Scheinfirmenkonstrukte
Die klassische Branche für Scheinfirmen ist der Baubereich. Das System der Sub- und Sub-Sub-Vergabe von Aufträgen sei nahezu perfekt dazu geeignet, derartige Konstrukte aufzuziehen. Am Beispiel der Opteryx GmbH ist aber zu sehen, dass es nicht ausschließlich diese Branche betrifft. Nach einem Einstieg in den Food-Bereich kümmert sich die Firma nun um Projektentwicklung von Immobilien. Laut Stefan Trittner, Stv. Sprecher des Finanzministeriums, ist auch der Security- oder Reinigungsbereich gut dafür geeignet.
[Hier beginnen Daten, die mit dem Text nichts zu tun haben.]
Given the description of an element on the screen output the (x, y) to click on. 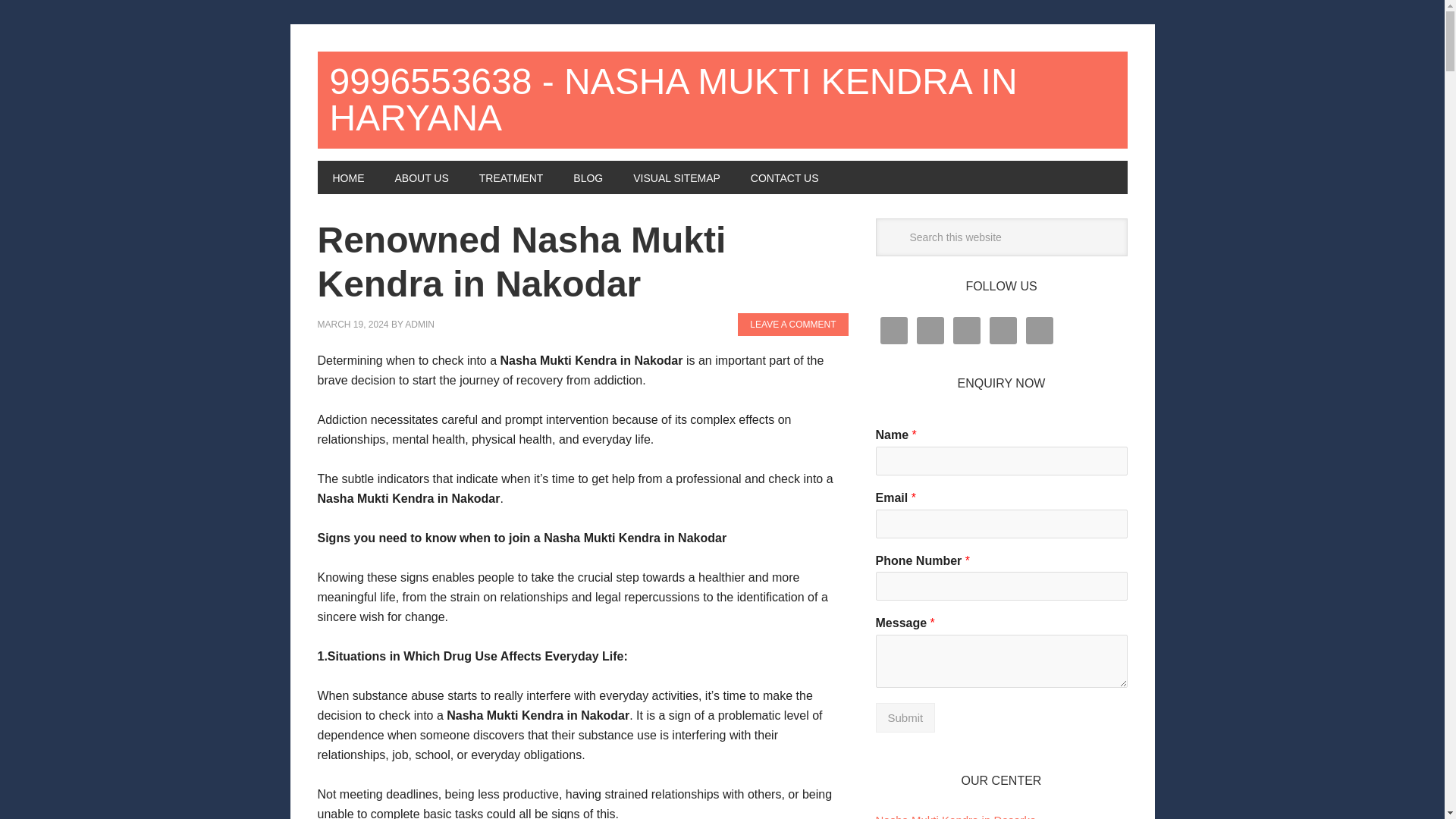
CONTACT US (784, 177)
HOME (347, 177)
BLOG (587, 177)
ADMIN (418, 324)
VISUAL SITEMAP (676, 177)
TREATMENT (511, 177)
9996553638 - NASHA MUKTI KENDRA IN HARYANA (721, 99)
LEAVE A COMMENT (792, 323)
ABOUT US (420, 177)
Submit (904, 717)
Nasha Mukti Kendra in Dosarka (955, 816)
Given the description of an element on the screen output the (x, y) to click on. 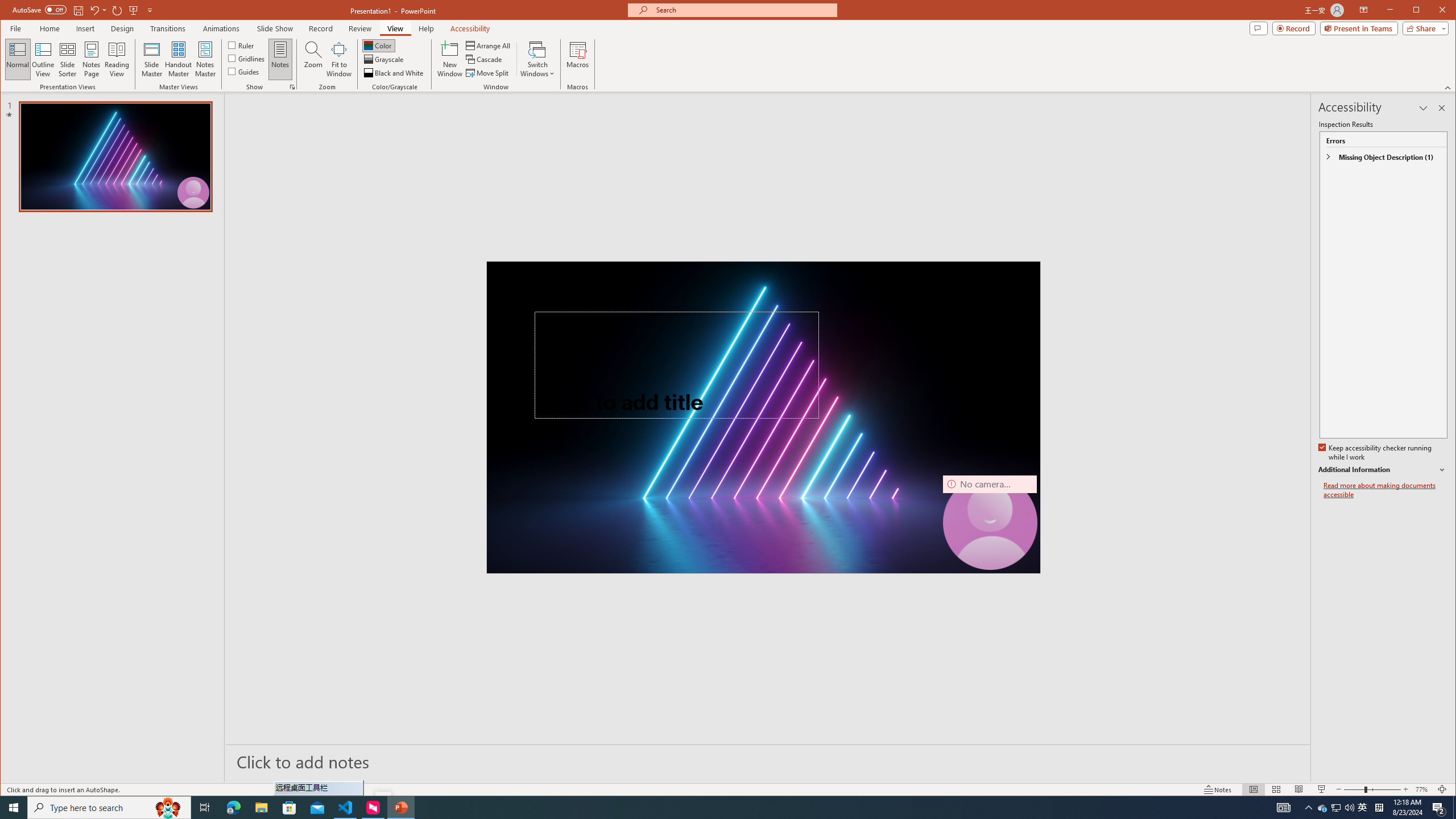
Fit to Window (338, 59)
Given the description of an element on the screen output the (x, y) to click on. 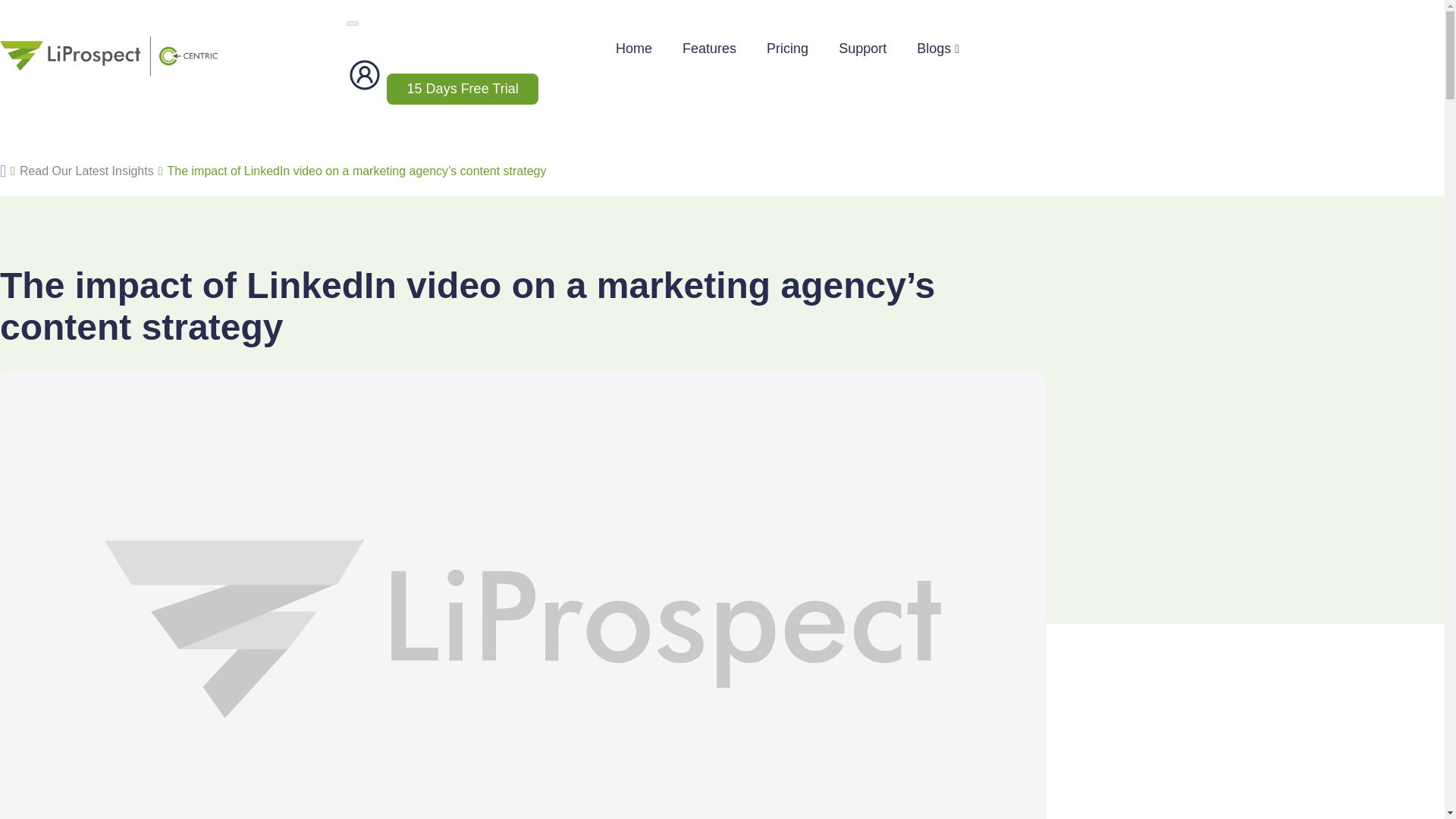
Features (709, 48)
Read Our Latest Insights (87, 171)
15 Days Free Trial (462, 88)
Blogs (938, 48)
Pricing (787, 48)
Support (862, 48)
Home (633, 48)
Den meisten Ertrag holen sich Scheinfirmen, indem sie bei Steuern und Abgaben sparen. Beispielsweise indem Dienstnehmer nicht angemeldet werden und keine Lohnsteuer bezahlt wird oder durch Weitergabe im B2B-Bereich, indem die Vorsteuer kassiert, aber die Umsatzsteuer nicht abgeführt wird. Da die Umsatzsteuer EU-weit großteils einheitlich behandelt wird, können sich diese Organisationen über beinahe ganz Europa erstrecken.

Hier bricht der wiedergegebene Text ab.